● Instructions for the task
Lines below starting with the line with "The image size is (334, 180)." and going on through the line with "The width and height of the screenshot is (880, 1783)." must be output exactly; the rest of the records must be left out.

[Saved data entries]

━━━━

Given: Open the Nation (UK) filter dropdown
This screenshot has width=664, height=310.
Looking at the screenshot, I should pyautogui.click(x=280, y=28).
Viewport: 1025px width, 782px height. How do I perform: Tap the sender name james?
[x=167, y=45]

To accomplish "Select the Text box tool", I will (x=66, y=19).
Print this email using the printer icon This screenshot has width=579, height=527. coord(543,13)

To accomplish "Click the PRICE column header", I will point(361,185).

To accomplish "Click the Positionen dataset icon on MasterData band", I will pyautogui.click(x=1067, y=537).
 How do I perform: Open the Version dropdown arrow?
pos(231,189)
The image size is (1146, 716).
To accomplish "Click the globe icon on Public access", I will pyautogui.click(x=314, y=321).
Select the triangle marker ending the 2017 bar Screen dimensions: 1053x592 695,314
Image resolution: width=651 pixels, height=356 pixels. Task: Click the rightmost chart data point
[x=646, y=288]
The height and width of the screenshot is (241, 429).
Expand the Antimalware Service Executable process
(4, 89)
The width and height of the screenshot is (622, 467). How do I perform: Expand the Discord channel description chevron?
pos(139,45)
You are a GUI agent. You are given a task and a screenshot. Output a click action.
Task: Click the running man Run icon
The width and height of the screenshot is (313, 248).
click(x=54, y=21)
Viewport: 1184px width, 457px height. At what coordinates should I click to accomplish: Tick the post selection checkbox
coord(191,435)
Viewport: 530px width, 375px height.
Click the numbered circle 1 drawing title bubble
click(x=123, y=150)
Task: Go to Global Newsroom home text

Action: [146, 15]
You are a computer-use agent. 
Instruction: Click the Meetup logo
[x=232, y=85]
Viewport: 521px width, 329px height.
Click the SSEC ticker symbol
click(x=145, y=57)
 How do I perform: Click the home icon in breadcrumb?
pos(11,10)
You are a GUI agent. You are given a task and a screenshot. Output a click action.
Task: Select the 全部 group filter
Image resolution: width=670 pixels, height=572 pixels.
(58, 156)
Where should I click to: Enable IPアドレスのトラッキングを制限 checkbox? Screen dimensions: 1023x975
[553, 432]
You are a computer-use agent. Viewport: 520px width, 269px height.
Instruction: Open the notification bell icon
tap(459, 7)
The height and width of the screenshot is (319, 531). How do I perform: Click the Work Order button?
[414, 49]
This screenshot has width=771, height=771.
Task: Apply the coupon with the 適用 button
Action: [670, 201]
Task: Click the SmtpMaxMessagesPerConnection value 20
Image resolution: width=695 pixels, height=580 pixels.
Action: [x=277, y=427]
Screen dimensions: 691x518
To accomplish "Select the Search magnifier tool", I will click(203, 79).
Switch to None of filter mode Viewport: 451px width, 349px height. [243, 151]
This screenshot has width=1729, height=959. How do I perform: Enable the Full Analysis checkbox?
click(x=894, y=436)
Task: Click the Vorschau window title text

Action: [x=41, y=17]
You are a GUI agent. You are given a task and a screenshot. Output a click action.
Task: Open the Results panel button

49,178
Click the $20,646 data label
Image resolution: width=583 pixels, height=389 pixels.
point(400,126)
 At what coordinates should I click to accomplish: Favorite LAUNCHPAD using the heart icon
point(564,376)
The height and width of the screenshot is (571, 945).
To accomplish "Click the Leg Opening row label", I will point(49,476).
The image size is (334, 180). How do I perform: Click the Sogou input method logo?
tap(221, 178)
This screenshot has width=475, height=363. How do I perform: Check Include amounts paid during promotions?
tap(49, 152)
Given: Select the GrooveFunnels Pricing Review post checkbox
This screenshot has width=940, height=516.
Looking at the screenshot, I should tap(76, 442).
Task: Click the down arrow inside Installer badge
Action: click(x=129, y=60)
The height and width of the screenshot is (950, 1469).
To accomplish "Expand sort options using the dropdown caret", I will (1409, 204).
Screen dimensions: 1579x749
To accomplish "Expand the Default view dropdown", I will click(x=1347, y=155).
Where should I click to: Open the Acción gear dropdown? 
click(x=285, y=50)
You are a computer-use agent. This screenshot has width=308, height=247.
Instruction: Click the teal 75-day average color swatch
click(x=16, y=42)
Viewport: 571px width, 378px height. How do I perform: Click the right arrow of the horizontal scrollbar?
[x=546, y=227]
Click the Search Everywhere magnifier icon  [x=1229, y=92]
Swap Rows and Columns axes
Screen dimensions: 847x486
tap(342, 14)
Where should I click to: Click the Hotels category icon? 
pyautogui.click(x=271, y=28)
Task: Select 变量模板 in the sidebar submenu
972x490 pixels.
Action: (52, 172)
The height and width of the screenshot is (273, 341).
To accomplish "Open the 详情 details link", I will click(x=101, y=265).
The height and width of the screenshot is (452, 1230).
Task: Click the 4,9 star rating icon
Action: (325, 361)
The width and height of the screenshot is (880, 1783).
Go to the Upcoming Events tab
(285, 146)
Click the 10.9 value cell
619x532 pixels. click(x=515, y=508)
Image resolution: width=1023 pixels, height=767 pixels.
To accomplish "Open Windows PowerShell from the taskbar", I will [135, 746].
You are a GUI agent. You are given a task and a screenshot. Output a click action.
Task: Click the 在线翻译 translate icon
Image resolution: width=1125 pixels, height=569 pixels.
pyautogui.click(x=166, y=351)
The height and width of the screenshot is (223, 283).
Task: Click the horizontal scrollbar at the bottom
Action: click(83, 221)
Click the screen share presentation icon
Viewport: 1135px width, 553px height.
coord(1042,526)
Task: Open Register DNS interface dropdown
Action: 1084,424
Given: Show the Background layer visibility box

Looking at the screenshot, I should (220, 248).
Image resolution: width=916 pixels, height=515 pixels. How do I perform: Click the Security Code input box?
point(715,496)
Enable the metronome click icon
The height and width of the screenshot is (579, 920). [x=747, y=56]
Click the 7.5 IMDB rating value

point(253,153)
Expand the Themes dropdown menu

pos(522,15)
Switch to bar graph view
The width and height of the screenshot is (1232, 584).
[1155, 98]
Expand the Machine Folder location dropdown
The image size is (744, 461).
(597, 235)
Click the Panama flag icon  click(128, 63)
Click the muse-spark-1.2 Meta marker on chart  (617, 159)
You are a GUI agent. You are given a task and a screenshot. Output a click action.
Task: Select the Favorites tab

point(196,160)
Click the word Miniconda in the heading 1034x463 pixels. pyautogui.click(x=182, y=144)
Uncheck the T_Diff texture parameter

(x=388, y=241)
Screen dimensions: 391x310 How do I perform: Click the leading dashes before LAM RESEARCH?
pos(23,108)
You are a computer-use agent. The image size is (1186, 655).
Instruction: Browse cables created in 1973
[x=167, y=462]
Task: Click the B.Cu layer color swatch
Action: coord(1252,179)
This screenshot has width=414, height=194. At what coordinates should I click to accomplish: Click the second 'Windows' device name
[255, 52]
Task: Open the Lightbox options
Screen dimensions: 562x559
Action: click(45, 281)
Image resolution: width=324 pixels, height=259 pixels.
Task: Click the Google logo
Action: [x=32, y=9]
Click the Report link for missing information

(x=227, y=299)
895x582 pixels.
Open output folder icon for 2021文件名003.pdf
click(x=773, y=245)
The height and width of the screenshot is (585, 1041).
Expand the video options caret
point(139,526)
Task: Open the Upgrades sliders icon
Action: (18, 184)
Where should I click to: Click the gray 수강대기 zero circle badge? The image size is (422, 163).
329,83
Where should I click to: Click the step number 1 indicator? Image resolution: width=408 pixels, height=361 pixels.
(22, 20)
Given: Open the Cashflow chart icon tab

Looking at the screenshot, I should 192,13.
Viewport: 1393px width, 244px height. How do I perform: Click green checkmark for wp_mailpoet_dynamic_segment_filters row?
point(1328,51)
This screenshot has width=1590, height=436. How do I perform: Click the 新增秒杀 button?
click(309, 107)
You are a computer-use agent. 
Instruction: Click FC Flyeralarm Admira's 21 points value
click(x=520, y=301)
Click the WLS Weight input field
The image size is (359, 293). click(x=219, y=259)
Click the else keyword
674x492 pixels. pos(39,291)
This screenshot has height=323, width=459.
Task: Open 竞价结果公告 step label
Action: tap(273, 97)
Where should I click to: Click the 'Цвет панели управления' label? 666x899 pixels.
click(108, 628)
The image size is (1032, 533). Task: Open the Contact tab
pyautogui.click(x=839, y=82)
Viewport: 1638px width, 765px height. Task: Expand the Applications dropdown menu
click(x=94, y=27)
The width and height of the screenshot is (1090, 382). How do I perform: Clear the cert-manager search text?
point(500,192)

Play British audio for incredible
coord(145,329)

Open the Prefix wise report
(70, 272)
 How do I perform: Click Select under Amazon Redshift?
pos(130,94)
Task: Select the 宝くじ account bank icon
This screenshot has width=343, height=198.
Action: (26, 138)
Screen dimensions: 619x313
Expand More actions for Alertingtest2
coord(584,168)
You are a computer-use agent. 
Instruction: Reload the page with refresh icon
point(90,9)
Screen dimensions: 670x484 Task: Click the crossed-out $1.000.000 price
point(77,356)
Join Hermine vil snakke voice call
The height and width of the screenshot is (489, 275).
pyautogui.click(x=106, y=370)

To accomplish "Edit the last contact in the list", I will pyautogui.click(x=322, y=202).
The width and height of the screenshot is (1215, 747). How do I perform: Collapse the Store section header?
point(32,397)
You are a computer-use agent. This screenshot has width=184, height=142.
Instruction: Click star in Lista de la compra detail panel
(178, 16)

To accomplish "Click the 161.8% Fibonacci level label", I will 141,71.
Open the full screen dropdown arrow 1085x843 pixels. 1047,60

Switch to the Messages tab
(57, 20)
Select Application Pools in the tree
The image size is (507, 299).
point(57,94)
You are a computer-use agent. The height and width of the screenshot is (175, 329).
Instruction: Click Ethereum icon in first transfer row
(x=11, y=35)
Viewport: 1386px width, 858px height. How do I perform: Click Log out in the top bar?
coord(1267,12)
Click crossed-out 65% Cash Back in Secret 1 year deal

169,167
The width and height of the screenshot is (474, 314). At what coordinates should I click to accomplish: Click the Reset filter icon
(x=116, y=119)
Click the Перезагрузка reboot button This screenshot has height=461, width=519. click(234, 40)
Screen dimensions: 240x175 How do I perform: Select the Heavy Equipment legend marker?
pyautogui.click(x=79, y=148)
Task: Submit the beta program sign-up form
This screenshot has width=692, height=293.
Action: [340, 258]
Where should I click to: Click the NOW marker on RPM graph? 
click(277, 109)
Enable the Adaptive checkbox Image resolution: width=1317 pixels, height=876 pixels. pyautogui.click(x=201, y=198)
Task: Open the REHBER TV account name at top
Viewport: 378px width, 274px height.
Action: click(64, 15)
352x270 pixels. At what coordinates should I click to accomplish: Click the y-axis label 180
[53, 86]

━━━━

● Response below
The image size is (334, 180). How do I perform: Click the Sogou input method logo?
tap(221, 178)
This screenshot has width=475, height=363. How do I perform: Check Include amounts paid during promotions?
tap(49, 152)
Given: Select the GrooveFunnels Pricing Review post checkbox
This screenshot has width=940, height=516.
Looking at the screenshot, I should tap(76, 442).
Task: Click the down arrow inside Installer badge
Action: click(x=129, y=60)
The height and width of the screenshot is (950, 1469).
To accomplish "Expand sort options using the dropdown caret", I will (1409, 204).
Screen dimensions: 1579x749
To accomplish "Expand the Default view dropdown", I will click(x=1347, y=155).
Where should I click to: Open the Acción gear dropdown? 
click(x=285, y=50)
You are a computer-use agent. This screenshot has width=308, height=247.
Instruction: Click the teal 75-day average color swatch
click(x=16, y=42)
Viewport: 571px width, 378px height. How do I perform: Click the right arrow of the horizontal scrollbar?
[x=546, y=227]
Click the Search Everywhere magnifier icon  [x=1229, y=92]
Swap Rows and Columns axes
Screen dimensions: 847x486
tap(342, 14)
Where should I click to: Click the Hotels category icon? 
pyautogui.click(x=271, y=28)
Task: Select 变量模板 in the sidebar submenu
972x490 pixels.
Action: (52, 172)
The height and width of the screenshot is (273, 341).
To accomplish "Open the 详情 details link", I will click(x=101, y=265).
The height and width of the screenshot is (452, 1230).
Task: Click the 4,9 star rating icon
Action: (325, 361)
The width and height of the screenshot is (880, 1783).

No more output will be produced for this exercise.